The most sustained funding squeeze in NHS history has led to some desperate measures being taken to find never ending cost savings.

With the low hanging fruit plucked long ago, and the balance sheet well and truly shaken, many trust bosses are having to make more difficult decisions.

In the critics’ words, a “rash” of trusts are now looking to transfer non-clinical staff to wholly owned subsidiary companies, to take advantage of a VAT loophole and get new recruits on to less expensive, non-NHS contracts.

A handful of trusts have run small portions of their estate through a subsidiary for several years, or used them as a delivery vehicle for capital projects.

But over the last year more and more trusts have announced plans for large scale staff transfers to subsidiaries that effectively replace the traditional estates and facilities department.

Gateshead Health Foundation Trust has been a forerunner, and now advises others that want to replicate its model.

There have been lots of one off reports of this happening, but an investigation by HSJ has revealed for the first time which trusts are doing it, which are planning to and to what extent.

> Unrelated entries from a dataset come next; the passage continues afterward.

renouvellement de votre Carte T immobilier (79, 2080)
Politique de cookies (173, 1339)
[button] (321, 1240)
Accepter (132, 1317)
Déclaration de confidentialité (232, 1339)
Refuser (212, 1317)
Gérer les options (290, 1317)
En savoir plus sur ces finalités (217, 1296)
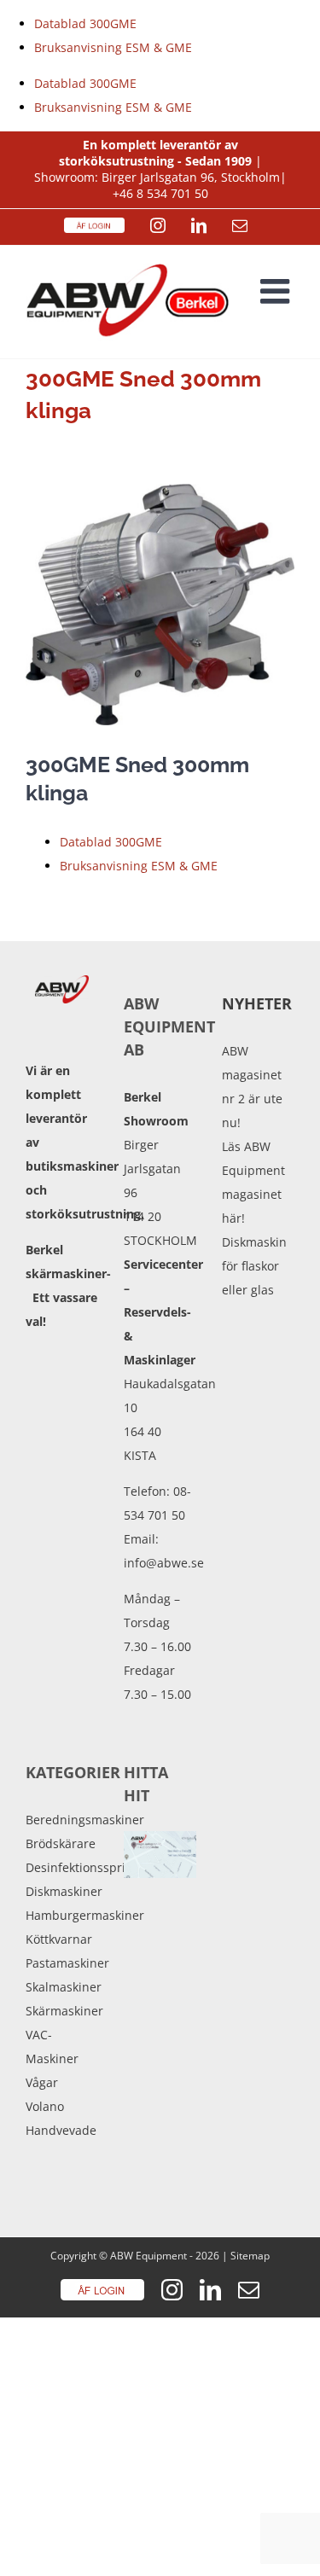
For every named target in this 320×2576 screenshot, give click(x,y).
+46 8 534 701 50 (160, 193)
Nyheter (257, 1003)
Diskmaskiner (62, 1891)
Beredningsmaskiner (62, 1819)
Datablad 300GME (85, 23)
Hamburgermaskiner (62, 1915)
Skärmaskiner (62, 2011)
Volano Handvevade (61, 2118)
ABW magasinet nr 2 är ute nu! (252, 1087)
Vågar (42, 2082)
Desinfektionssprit (62, 1867)
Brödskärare (61, 1843)
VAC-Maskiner (52, 2046)
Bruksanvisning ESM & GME (113, 47)
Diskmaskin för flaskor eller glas (254, 1266)
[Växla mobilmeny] (277, 291)
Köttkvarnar (59, 1939)
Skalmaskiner (62, 1987)
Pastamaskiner (62, 1963)
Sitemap (250, 2255)
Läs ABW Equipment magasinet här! (253, 1182)
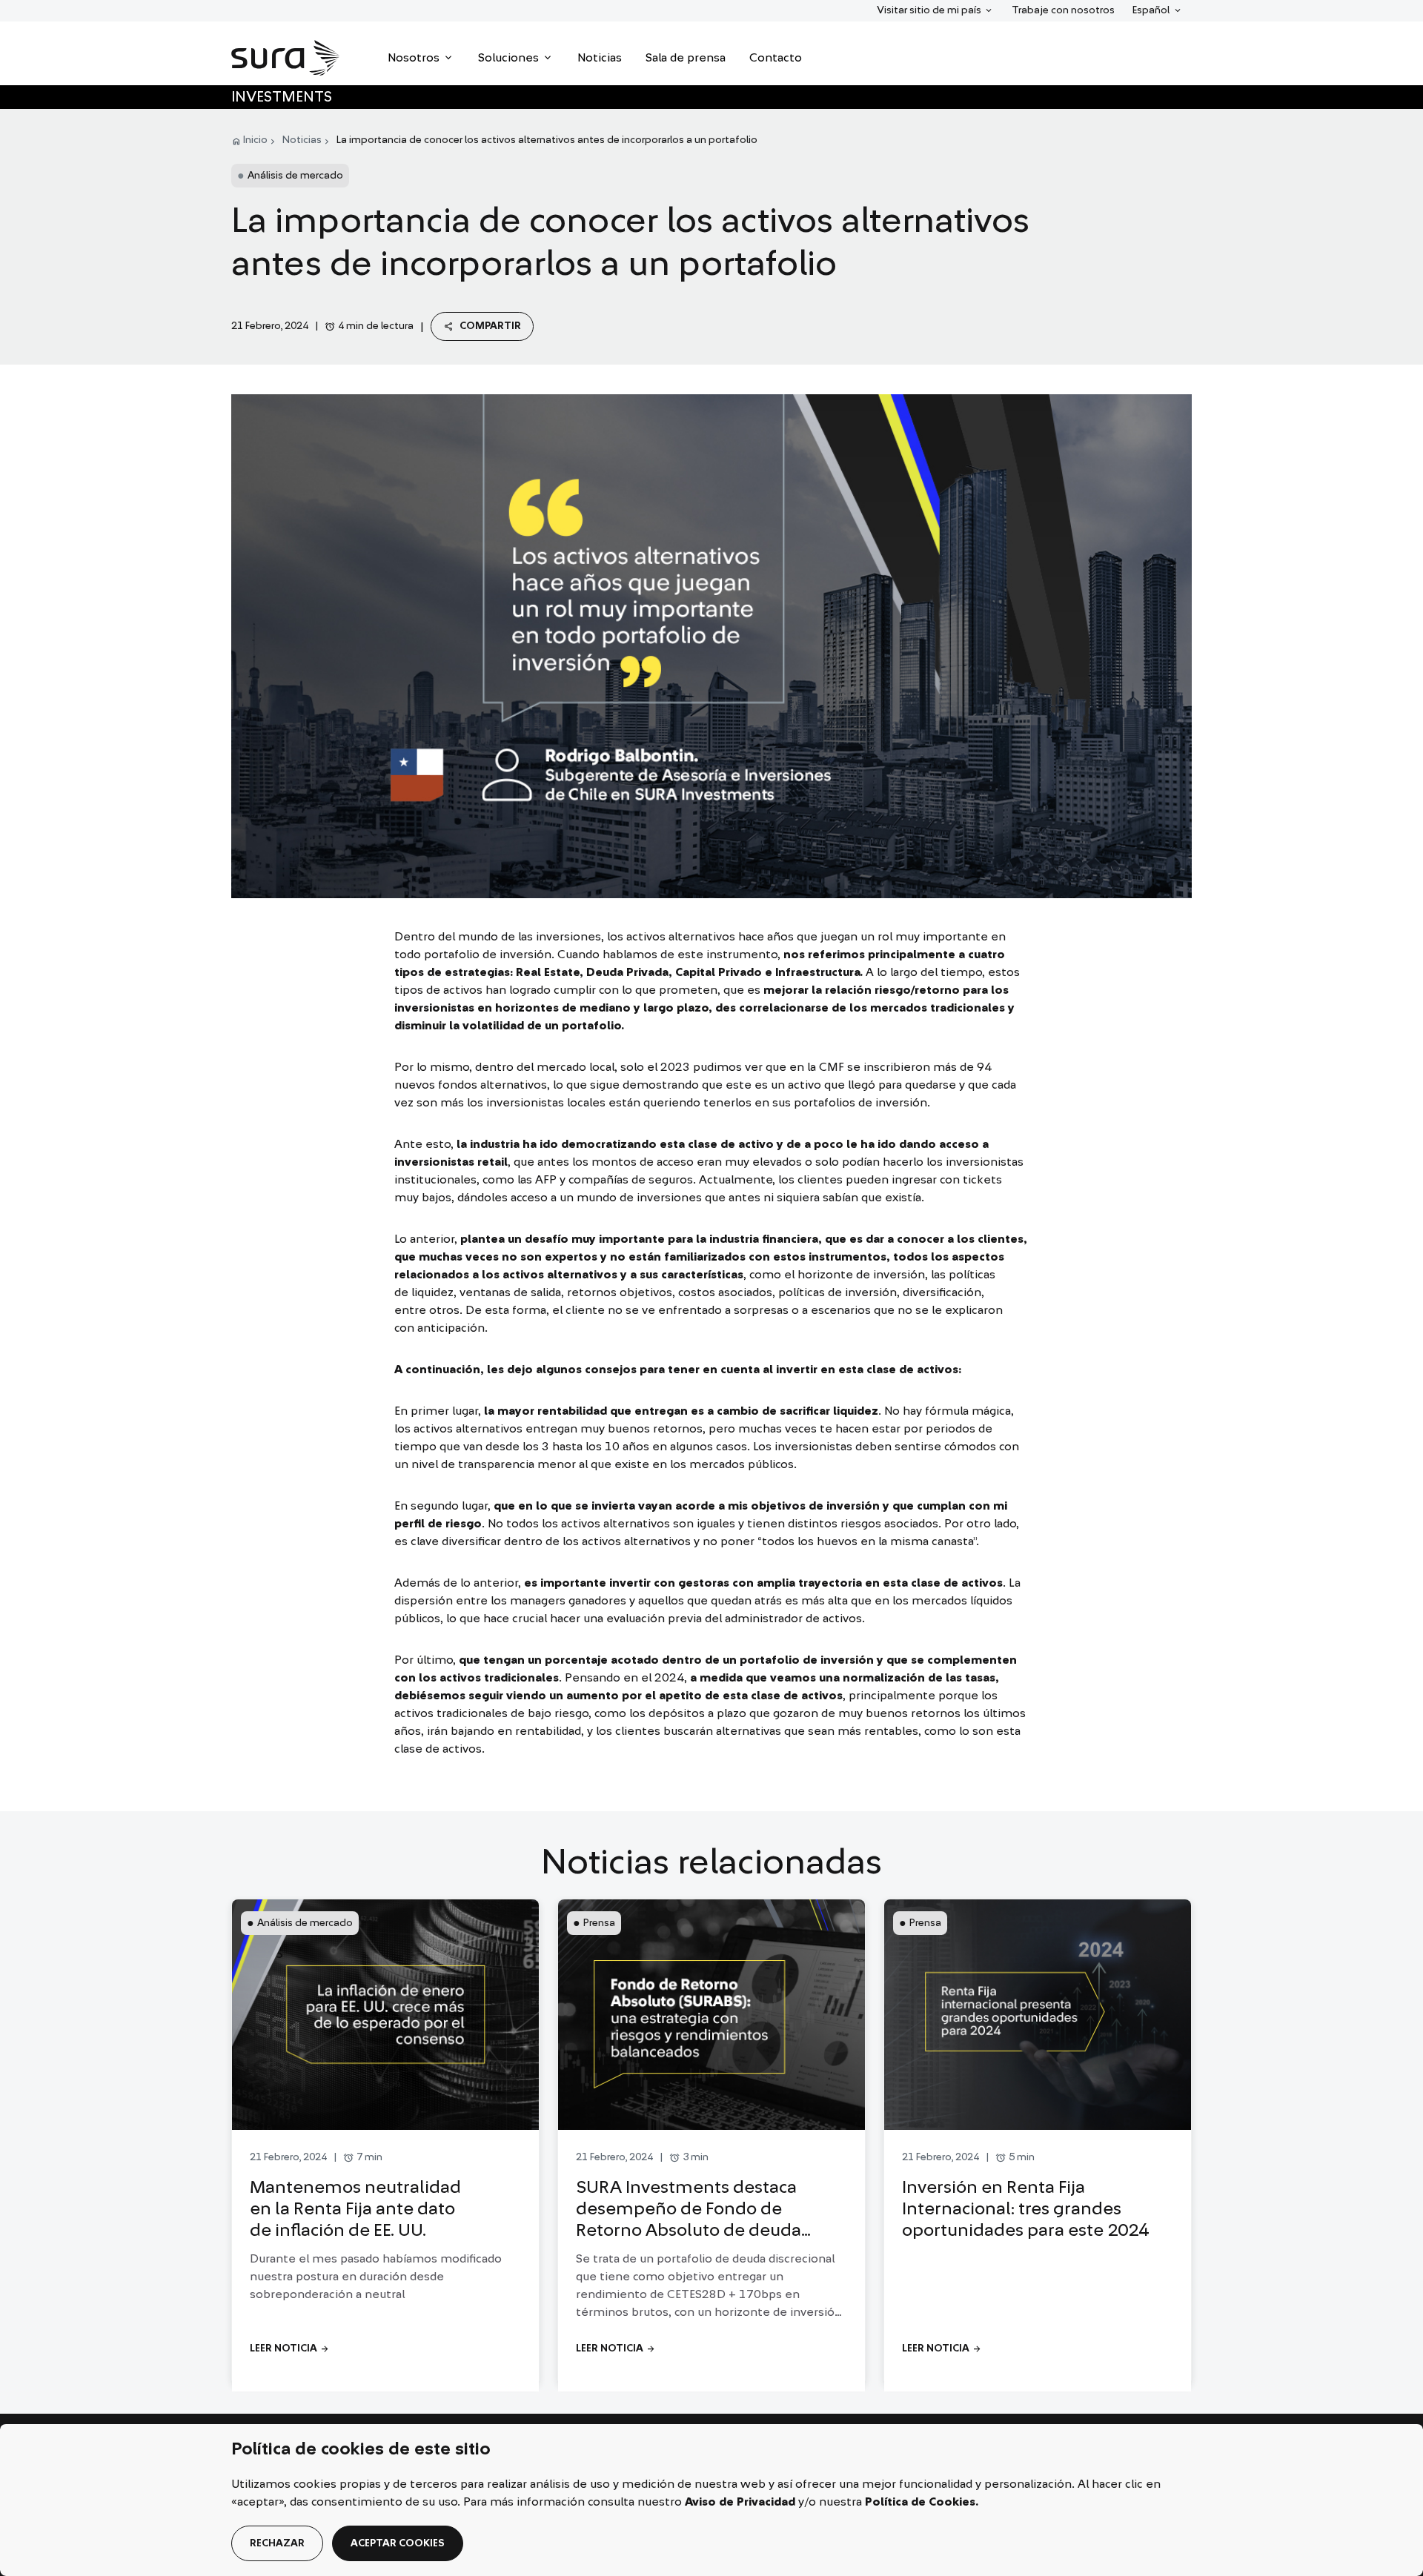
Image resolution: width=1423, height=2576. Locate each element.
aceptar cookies (398, 2543)
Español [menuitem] (1157, 10)
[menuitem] (421, 58)
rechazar (277, 2543)
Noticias (302, 140)
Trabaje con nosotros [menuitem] (1063, 10)
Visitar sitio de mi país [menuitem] (928, 10)
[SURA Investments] (285, 58)
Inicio (255, 140)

Although most of the staff would probably prefer to be transferred to an NHS subsidiary than outsourced to a private contractor, the move has been labelled as “outsourcing by stealth” by Unison, and a “VAT scam” by Labour politicians.

One of the trusts in the process of transferring staff is Birmingham Women and Children’s FT, whose chief executive Sarah-Jane Marsh confessed on Twitter that it’s a “real head/heart issue”.

She added: “The reality is if we don’t, we will have to reduce further posts as our CIP for 2018/19 is £17m.”